Today is different. The world is plunged into uncertainty amid two major wars, in Ukraine and Gaza, and the great powers are in engaged in full geopolitical rivalry. There is no longer a pilot in the plane.

The G7 has fallen from its pedestal.

There was a time when there was debate over whether the G7 had become the “global directorate”: the seven countries represented there had a monopoly on power, facing an economically struggling communist world, and an underdeveloped Third World — not yet called the Global South. In 1989, the G7 marking the bicentennial of the French Revolution, held in Paris, was one of those triumphant moments, welcoming as it did Mikhail Gorbachev as a guest star of sorts, on the verge of gaining a seat at the table.

Today, with the rise of China and India, the G7 no longer gathers the world’s leading economies (the group’s share in the world economy has fallen from 50% to 30% in four decades). It has become an exclusively Western club, still rich and powerful, but fallen from its pedestal.

President Ronald Reagan meeting with Soviet General Secretary Mikhail Gorbachev at Maison de Saussure during the Geneva summit
President Ronald Reagan meeting with Soviet General Secretary Mikhail Gorbachev at Maison de Saussure during the Geneva summit – Wikipedia

An unprecedented moment

The declining hegemony of the G7 is now also challenged by revisionist powers, China and Russia, and by the egalitarian demands of the South. The Western model itself is contested from within.

And this is what’s at stake in the upcoming American and French elections, with the rise of sovereignist forces, breaking away from the liberal, internationalist model that dominated until recently.

We are not in 1989, with walls falling all around us.

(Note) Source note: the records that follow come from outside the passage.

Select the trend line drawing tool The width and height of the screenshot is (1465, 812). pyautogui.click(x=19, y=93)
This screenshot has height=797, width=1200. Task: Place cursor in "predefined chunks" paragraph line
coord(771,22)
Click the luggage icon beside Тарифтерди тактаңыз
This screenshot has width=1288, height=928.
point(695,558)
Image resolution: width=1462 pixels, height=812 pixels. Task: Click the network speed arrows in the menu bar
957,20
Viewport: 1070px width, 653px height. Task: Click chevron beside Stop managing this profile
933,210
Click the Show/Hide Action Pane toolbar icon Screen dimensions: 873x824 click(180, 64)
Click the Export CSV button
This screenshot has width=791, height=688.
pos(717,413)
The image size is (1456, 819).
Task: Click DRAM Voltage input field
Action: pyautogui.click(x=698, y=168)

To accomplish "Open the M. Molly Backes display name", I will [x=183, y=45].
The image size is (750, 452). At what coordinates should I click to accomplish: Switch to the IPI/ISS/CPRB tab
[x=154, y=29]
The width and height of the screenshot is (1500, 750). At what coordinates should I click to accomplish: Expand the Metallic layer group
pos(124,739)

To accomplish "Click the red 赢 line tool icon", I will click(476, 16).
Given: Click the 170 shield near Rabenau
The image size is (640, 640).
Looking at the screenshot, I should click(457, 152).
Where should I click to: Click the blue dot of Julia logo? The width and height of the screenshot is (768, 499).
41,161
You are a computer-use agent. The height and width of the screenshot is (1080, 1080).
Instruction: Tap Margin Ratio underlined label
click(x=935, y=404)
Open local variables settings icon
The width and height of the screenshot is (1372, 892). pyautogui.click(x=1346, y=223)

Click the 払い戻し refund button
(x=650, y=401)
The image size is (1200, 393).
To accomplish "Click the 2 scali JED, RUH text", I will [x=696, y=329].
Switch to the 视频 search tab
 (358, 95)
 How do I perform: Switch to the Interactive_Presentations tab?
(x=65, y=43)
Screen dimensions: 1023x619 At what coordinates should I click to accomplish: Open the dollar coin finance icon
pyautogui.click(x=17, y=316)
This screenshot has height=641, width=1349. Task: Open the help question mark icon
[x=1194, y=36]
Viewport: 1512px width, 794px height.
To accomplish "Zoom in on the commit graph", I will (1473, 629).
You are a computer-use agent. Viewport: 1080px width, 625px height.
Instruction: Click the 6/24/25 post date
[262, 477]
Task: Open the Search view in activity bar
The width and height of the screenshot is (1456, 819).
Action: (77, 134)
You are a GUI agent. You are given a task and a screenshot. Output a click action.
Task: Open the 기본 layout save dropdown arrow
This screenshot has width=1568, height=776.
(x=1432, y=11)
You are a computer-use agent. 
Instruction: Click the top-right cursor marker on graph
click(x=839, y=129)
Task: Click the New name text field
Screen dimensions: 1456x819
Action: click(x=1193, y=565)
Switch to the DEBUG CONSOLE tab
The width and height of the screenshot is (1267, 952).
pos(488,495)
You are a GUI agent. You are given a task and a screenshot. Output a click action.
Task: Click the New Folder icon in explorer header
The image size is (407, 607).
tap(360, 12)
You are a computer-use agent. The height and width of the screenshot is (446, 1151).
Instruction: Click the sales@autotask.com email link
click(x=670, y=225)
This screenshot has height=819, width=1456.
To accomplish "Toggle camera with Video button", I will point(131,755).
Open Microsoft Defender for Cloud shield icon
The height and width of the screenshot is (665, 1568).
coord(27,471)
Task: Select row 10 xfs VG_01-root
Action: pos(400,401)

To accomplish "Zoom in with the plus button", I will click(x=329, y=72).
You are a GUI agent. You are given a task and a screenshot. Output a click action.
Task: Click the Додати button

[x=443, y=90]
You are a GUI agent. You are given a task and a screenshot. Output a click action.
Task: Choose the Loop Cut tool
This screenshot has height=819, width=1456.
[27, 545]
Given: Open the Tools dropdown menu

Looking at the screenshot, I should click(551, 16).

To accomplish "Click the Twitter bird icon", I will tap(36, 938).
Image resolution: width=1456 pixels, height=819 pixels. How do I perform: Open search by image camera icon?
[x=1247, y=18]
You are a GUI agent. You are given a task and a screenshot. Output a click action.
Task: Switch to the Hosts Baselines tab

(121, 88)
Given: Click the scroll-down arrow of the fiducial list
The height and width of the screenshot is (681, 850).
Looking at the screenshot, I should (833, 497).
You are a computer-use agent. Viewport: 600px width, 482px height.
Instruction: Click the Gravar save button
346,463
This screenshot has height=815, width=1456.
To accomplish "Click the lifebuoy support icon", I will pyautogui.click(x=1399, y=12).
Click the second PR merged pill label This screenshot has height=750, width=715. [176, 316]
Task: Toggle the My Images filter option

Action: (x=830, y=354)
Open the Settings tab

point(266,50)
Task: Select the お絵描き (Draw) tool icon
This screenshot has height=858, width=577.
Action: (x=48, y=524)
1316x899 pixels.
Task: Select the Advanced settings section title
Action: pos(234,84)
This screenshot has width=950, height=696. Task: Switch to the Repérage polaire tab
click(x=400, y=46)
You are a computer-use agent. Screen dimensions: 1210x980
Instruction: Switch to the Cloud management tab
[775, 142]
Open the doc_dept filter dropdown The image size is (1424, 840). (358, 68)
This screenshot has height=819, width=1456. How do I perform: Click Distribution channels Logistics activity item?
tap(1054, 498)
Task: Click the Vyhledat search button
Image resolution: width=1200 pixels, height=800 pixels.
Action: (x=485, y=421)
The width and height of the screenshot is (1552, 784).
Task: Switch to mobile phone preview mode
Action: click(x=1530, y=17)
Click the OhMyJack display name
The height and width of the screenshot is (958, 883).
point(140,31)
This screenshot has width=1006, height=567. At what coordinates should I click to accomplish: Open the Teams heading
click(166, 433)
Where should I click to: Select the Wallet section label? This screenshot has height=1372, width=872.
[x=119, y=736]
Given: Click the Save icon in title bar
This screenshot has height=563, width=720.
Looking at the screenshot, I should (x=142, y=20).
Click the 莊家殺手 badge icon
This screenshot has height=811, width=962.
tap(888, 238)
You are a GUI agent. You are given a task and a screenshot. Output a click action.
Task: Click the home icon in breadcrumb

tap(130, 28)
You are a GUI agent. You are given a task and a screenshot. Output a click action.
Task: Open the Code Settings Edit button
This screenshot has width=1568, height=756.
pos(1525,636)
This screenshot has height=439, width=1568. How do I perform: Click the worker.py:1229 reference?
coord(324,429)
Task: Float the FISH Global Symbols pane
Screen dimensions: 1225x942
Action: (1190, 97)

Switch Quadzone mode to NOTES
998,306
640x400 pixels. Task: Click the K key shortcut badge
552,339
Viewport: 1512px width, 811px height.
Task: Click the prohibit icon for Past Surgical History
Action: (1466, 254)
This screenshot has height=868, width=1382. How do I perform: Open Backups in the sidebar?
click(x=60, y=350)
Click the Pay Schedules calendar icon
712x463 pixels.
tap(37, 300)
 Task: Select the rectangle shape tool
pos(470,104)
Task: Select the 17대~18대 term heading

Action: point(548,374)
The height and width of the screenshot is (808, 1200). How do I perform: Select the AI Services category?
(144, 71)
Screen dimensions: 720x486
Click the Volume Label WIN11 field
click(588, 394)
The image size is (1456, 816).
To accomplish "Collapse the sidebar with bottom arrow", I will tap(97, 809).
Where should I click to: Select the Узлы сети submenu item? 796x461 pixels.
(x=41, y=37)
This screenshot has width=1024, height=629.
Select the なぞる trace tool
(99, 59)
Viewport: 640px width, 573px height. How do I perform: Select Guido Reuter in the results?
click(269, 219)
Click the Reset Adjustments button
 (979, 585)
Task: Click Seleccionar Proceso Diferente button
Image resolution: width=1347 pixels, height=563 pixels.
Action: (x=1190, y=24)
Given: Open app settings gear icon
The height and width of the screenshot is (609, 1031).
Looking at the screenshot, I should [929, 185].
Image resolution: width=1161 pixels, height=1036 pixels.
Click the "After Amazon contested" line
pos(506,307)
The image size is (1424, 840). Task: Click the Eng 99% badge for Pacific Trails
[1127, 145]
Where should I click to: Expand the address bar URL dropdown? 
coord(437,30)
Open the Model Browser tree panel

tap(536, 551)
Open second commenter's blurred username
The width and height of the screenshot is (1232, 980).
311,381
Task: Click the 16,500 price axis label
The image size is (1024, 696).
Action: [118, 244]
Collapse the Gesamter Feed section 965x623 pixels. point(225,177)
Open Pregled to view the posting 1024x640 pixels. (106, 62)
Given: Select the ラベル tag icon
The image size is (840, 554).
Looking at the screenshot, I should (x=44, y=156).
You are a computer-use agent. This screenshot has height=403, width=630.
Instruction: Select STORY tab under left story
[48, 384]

Donald Trump, Brexit and now the far-right surge in France and Europe all have in common — although in different contexts — a desire to end the dominant model of globalization. G7 leaders realized this too late and are yet to respond convincingly to this dual challenge, both internal and external.

This is what makes the aforementioned uncertainty so perilous: Assaults from authoritarian or dictatorial regimes are only met with a loss of internal legitimacy. We are not in 1989, with walls falling all around us; but in an unprecedented moment, where no one can tell what kind of world we are entering. The fragile G7 in Italy reflects this dizzying moment.